→ **What this task involves**
Look through the listing for the string "Toggle" and copy out every line that holds it.

----------

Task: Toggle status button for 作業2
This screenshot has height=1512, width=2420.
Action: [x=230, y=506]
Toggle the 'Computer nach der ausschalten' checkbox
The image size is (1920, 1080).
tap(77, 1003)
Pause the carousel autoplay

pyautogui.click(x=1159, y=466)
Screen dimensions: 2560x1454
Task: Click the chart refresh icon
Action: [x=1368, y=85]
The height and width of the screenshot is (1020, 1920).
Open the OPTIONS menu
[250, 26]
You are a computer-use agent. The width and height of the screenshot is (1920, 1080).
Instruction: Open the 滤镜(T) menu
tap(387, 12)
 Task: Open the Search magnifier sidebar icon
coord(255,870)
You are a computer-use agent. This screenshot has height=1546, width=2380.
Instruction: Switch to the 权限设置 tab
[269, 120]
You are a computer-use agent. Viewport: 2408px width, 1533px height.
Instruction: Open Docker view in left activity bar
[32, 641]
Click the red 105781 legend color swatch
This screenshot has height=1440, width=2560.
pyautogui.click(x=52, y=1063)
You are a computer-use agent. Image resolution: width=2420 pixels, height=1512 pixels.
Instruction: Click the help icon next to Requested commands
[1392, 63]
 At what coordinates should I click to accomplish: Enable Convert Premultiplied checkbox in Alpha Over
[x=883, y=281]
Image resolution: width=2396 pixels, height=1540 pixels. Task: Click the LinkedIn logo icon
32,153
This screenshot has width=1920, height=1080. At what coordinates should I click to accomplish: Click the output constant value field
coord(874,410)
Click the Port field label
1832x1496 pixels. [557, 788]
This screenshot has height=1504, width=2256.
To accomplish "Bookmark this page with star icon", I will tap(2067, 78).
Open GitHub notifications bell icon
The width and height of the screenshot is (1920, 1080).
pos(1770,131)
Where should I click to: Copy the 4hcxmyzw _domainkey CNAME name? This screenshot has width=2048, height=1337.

----------

→ **Task output**
Task: Toggle status button for 作業2
Toggle the 'Computer nach der ausschalten' checkbox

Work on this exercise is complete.